Terdapat 199 orang warga yang setiap harinya mengonsumsi beras singkong yang tersebar di 56 KK (Data ini diperoleh berdasarkan perkiraan sementara dari sekretaris RW, belum pernah diadakan pendataan kembali dari pemerintah). Beras singkong berkembang di Kampung Cireundeu dikarenakan singkong merupakan tanaman yang paling cocok ditanaman di daerah tersebut. Hal ini seperti yang diungkapkan oleh Bapak SDJ (36 tahun), sebagai berikut:

“Sudah dicoba bermacam-macam tanaman lain seperti jagung dan sorgum namun, hasilnya tidak memuaskan karena tanahnya yang

asam.” (Bapak SDJ, 36 tahun)

Terdapat 42 hektar kebun yang ditanami singkong sehingga akses untuk mendapatkan bahan baku beras singkong mudah. Selain itu juga telah terkoordinir mengenai pengolahan dan pemasaran beras singkong yang berpusat di sebuah balai di RT 02. Dalam kehidupan keseharian penduduk kampung Cireundeu dapat dikatakan sudah mandiri pangan dalam hal makanan pokok sehingga tidak terpengaruh oleh gejolak sosial terutama harga beras. Taraf ekonomi masyarakat kampung Cireundeu sudah tidak ada yang kekurangan, dalam hal mengonsumsi beras singkong bukan disebabkan oleh kondisi ekonomi tetapi disebabkan karena tradisi yang dianutnya.
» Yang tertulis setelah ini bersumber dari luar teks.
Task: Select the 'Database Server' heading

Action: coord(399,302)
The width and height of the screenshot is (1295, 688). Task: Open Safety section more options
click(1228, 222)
Cara pembuatan rasi pertama-tama singkong dikupas lalu dicuci sampai bersih, sesudah itu singkong diparut dan hasil parutannya diperas. Ampas perasan kemudian dijemur sampai kering, setelah itu ditumbuk atau digiling lagi lalu diayak. Cara pengolahannya yaitu rasi diberi air secukupnya sampai bisa dikepal

eumeul-eumeul” setelah itu adonan rasi dikukus ± 15 menit lalu angkat dan tiriskan. Nasi singkong siap disajikan. Kandungan gizi rasi per 100 gram adalah energi 359 kalori, karbohidrat 86,5 gram, protein 1.4 gram, lemak 0.9 gram. Standar gizi 100 gram beras setara dengan 120 gram singkong. Rasi memiliki kadar gukosa yang rendah, sehingga sangat baik untuk penderita diabetes dan untuk mengurangi tingkat obesitas.